L’histoire de la diffusion et de l’enseignement du français en Italie a commencé à se dessiner lors des douze colloques internationaux de notre Société (le premier a été organisé à Parme avec l’aide de Carminella Biondi et d’Anna Mandich), au fil des nombreuses journées d’étude où nos recherches pouvaient se confronter, se voir valorisées et encouragées.

Désormais, presque toute mon activité scientifique est consacrée à l’histoire de l’enseignement du français en Italie et ailleurs. Les travaux de synthèse que j’ai faits récemment pour un numéro spécial du Français dans le monde et pour le dernier colloque de Palerme, m’ont offert l’occasion et le plaisir d’établir aussi un bilan de l’ activité féconde de notre SIHFLES.

Mes publications sihflésiennes

Avec Nadia Minerva, nous avons publié deux éditions d’un Répertoire analytique des manuels pour l’enseignement du français publiés en Italie de 1625 à 1860, né du travail d’une quarantaine de collaborateurs.

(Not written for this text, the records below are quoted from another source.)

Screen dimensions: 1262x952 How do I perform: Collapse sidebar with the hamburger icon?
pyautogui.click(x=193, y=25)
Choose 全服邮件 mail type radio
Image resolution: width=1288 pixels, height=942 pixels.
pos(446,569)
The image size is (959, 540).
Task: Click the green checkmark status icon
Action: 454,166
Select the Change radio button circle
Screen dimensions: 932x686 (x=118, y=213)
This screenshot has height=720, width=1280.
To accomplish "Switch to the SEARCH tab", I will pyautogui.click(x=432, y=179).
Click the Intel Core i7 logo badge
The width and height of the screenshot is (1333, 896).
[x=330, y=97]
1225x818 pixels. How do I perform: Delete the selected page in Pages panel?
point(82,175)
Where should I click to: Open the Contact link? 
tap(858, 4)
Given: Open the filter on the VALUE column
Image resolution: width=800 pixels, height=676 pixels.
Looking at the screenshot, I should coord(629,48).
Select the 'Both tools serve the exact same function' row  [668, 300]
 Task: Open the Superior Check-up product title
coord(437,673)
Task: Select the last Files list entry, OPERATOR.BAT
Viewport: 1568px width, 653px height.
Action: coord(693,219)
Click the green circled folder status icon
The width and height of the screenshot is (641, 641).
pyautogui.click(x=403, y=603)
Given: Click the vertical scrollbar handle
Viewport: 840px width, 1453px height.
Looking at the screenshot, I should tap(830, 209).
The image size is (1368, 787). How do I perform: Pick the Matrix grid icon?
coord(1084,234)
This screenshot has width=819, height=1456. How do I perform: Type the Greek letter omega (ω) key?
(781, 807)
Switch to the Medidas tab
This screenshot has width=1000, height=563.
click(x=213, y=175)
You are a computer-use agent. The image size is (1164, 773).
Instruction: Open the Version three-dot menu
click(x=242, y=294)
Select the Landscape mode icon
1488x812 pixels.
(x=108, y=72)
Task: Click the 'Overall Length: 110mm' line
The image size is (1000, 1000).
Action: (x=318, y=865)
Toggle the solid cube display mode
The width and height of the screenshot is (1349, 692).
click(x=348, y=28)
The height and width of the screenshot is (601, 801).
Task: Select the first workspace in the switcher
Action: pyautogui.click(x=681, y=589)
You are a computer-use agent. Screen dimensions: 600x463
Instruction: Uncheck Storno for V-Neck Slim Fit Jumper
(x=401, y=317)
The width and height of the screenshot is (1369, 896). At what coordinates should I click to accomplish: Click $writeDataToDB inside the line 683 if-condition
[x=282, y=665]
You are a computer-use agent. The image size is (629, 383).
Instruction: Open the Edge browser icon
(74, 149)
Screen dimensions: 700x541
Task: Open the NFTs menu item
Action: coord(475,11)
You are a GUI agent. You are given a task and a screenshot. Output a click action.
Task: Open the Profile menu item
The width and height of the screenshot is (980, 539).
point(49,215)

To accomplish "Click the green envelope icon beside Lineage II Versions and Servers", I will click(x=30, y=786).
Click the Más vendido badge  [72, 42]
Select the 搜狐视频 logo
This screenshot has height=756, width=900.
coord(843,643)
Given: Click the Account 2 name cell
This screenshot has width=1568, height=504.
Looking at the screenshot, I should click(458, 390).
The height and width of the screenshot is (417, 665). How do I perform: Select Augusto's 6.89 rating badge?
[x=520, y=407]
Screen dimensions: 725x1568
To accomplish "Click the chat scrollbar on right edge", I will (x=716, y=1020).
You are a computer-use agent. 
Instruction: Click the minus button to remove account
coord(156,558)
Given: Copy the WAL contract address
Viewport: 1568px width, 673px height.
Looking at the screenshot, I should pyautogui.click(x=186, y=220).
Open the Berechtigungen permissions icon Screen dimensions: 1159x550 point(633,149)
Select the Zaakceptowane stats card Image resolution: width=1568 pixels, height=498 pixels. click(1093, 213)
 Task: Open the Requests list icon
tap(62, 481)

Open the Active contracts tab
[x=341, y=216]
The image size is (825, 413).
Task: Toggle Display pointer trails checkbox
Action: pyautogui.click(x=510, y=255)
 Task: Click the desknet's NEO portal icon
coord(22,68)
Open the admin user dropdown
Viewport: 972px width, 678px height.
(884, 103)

C’est surtout l’analyse du corpus imposant de ces outils pour l’enseignement du français qui a nourri mes recherches concernant:

  • l’enseignement du français: de l’art d’agrément à la disciplinarisation;
  • l’histoire d’un métier: les professeurs de français d’autrefois: la formation des enseignants de français; la création des chaires de langue et de littérature françaises dans l’université italienne; la grammaire des dames; l’enseignement du français aux jeunes filles; la méthode directe en Italie; les contenus culturels; le dialogue théâtral en classe de français; sentences et aphorismes dans les classes de langue d’autrefois; la diffusion et l’enseignement du français dans le monde: 1780-1880;
  • la diffusion et l’enseignement du français dans le bassin de la Méditerranée . 1880-1914

Juste avant de partir à la retraite, avec un groupe de collègues, nous avons créé un centre qui pour l’instant réunit dix universités italiennes, de Turin à Palerme, pour étudier l’histoire des enseignements linguistiques: enseignement des langues classiques, nationales, modernes… Nous sommes revenus à nos lointains débuts où la mise en commun de recherches touchant des domaines linguistiques différents avait ouvert des horizons insoupçonnés…

Du point de vue personnel, un prétexte pour repartir au travail.